DATA UNDER STUDY —

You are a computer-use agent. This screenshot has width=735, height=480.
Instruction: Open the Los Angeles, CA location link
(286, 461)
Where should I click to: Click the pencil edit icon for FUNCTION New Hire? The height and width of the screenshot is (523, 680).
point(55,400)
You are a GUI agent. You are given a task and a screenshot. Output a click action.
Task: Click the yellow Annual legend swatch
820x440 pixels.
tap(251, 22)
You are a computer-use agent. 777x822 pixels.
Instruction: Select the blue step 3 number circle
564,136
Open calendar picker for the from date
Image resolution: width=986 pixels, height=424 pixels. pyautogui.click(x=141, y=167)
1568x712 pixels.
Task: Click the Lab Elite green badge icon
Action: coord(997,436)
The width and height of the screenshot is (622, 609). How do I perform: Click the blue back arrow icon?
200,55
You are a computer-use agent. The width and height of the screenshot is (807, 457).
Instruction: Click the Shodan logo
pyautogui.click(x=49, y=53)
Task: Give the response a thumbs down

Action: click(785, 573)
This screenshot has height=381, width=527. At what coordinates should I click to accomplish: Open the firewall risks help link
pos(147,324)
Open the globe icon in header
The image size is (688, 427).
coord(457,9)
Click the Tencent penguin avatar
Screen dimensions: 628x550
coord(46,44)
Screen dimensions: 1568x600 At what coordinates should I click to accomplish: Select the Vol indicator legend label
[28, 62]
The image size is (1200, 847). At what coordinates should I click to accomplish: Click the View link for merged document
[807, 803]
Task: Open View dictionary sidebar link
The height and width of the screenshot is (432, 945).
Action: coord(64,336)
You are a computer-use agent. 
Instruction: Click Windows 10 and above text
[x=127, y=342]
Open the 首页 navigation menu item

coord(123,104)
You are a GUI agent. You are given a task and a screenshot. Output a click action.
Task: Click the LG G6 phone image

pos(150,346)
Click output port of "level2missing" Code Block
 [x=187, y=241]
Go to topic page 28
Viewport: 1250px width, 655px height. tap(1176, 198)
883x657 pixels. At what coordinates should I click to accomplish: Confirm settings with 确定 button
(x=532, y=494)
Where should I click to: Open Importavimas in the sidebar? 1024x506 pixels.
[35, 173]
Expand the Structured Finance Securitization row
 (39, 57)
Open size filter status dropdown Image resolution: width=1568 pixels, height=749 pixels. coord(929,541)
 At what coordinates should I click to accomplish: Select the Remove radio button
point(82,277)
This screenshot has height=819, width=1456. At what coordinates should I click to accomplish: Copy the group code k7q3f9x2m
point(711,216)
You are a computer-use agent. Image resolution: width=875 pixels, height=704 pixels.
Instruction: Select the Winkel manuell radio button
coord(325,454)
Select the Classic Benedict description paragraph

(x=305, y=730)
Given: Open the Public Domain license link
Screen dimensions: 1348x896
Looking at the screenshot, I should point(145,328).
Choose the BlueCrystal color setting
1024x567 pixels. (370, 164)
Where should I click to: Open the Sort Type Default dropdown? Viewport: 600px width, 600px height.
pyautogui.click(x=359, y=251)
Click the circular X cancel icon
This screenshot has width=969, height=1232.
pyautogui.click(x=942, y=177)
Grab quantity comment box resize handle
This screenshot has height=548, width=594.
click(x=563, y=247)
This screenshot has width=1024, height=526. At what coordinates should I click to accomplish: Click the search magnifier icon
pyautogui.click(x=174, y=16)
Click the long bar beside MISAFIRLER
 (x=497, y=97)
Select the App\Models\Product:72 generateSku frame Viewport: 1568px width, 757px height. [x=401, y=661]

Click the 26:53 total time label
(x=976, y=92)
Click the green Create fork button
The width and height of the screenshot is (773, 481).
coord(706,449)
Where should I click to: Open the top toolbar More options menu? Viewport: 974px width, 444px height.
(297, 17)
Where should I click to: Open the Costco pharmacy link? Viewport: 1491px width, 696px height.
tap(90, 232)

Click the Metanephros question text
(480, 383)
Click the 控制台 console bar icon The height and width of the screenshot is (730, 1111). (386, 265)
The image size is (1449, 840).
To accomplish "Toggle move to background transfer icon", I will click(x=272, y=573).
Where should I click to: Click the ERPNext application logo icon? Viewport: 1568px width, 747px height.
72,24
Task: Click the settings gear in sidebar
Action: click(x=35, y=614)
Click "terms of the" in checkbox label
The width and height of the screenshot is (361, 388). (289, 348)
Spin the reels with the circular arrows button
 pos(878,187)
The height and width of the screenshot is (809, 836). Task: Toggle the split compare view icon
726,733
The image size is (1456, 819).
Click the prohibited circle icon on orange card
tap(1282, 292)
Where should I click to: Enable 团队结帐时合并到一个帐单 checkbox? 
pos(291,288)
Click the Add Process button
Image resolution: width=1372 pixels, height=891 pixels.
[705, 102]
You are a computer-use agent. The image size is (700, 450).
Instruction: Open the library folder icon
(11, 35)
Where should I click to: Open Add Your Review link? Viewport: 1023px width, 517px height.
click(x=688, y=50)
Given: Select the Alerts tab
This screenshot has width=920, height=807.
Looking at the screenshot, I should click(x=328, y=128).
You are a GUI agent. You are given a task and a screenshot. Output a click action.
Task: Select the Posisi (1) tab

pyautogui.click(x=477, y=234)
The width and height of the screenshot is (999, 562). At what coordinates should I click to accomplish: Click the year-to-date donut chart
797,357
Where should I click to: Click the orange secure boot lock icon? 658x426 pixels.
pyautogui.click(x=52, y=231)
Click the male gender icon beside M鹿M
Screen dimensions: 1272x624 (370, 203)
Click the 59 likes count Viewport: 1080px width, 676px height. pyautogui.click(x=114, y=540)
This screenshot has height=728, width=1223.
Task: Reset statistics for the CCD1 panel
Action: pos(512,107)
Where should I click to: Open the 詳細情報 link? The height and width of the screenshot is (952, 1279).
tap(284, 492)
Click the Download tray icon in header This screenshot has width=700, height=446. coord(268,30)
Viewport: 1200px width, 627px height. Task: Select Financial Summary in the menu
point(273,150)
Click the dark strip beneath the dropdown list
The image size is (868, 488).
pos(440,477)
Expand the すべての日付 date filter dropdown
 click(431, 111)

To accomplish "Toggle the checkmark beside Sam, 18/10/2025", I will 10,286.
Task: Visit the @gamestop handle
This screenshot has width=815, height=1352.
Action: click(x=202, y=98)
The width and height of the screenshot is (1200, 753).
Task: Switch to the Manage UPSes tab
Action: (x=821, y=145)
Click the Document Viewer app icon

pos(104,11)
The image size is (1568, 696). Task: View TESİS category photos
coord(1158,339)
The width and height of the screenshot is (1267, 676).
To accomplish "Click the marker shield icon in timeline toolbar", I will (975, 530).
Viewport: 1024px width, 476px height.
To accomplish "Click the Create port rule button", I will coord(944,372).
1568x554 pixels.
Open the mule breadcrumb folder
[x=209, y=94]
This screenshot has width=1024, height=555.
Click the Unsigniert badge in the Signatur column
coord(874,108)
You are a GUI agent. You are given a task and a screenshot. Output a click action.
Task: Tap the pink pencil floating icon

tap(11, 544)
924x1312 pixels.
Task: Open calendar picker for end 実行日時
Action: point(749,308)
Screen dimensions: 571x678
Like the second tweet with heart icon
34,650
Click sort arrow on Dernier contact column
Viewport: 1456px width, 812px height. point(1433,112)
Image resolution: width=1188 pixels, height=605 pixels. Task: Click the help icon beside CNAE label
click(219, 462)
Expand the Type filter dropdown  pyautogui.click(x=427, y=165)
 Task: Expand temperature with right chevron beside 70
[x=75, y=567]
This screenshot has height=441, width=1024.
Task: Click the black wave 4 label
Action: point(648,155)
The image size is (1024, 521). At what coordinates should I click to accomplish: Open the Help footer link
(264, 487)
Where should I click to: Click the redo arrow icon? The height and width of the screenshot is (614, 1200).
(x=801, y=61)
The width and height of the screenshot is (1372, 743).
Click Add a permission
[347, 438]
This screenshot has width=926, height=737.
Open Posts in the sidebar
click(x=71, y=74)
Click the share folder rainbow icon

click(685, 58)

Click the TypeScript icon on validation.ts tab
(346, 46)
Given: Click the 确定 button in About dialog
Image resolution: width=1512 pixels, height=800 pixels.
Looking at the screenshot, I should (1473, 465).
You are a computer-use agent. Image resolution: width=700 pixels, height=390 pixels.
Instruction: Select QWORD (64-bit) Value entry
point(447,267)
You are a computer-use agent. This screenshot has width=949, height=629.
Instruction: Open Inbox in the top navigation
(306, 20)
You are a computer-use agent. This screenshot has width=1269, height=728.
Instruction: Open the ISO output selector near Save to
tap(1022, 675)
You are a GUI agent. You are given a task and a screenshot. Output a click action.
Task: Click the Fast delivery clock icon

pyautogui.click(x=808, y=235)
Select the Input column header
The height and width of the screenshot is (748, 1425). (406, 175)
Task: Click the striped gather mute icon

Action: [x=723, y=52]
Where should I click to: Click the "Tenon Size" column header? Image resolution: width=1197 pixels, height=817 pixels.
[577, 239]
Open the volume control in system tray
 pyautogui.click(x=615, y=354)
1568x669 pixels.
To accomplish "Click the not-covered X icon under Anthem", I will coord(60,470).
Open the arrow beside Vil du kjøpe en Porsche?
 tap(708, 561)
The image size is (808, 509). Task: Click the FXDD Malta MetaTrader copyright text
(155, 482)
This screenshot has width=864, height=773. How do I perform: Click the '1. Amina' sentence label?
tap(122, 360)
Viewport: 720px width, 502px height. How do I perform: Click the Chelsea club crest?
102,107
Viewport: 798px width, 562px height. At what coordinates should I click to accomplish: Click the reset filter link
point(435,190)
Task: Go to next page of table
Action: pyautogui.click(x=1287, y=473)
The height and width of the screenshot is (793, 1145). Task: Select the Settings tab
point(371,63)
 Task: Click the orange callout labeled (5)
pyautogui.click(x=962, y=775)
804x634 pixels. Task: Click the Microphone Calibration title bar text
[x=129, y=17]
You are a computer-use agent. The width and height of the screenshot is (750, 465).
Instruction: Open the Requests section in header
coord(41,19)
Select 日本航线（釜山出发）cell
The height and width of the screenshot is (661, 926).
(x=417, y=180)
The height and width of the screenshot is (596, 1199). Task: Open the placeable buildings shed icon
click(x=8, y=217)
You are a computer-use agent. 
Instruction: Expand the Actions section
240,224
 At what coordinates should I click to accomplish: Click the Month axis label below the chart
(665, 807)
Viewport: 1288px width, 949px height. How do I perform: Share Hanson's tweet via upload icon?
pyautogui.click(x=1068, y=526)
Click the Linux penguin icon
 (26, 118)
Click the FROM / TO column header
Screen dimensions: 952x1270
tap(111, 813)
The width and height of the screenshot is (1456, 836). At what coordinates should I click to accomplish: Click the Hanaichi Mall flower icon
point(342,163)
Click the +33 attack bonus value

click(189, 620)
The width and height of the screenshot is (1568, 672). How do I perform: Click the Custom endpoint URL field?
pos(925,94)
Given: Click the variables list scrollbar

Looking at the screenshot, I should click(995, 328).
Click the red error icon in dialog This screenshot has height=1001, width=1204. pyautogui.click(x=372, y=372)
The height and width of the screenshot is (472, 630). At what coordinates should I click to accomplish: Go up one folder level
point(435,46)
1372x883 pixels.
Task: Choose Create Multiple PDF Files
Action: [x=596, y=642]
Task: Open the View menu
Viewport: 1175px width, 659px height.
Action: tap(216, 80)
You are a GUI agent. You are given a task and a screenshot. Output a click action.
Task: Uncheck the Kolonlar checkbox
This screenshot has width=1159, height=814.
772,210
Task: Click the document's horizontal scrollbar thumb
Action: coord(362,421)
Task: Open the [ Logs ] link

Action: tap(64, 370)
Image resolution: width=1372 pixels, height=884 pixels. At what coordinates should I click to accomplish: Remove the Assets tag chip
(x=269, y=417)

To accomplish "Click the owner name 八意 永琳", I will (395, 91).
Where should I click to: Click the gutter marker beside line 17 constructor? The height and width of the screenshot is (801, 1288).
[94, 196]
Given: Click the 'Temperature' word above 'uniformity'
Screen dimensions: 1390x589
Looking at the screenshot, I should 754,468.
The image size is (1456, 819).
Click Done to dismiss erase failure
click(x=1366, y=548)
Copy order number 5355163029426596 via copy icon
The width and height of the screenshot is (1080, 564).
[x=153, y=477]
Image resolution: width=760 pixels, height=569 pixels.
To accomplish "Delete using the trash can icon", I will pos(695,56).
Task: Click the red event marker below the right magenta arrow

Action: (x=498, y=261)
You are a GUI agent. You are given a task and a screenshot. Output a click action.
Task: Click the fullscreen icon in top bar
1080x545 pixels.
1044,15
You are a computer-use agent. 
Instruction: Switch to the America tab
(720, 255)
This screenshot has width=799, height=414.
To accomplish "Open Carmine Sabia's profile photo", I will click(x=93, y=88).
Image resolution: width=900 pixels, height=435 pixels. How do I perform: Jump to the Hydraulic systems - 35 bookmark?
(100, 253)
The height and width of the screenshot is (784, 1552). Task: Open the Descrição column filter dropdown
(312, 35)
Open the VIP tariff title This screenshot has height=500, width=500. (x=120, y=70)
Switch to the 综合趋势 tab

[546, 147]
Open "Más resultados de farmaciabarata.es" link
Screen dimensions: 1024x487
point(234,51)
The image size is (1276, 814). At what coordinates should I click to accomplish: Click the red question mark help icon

WHAT YOU HAVE TO DO — Type out again, exactly as written, the lines from the beginning of the material through the one containing "Task: Click the yellow Annual legend swatch".

ANSWER SPACE —
You are a computer-use agent. This screenshot has width=735, height=480.
Instruction: Open the Los Angeles, CA location link
(286, 461)
Where should I click to: Click the pencil edit icon for FUNCTION New Hire? The height and width of the screenshot is (523, 680).
point(55,400)
You are a GUI agent. You are given a task and a screenshot. Output a click action.
Task: Click the yellow Annual legend swatch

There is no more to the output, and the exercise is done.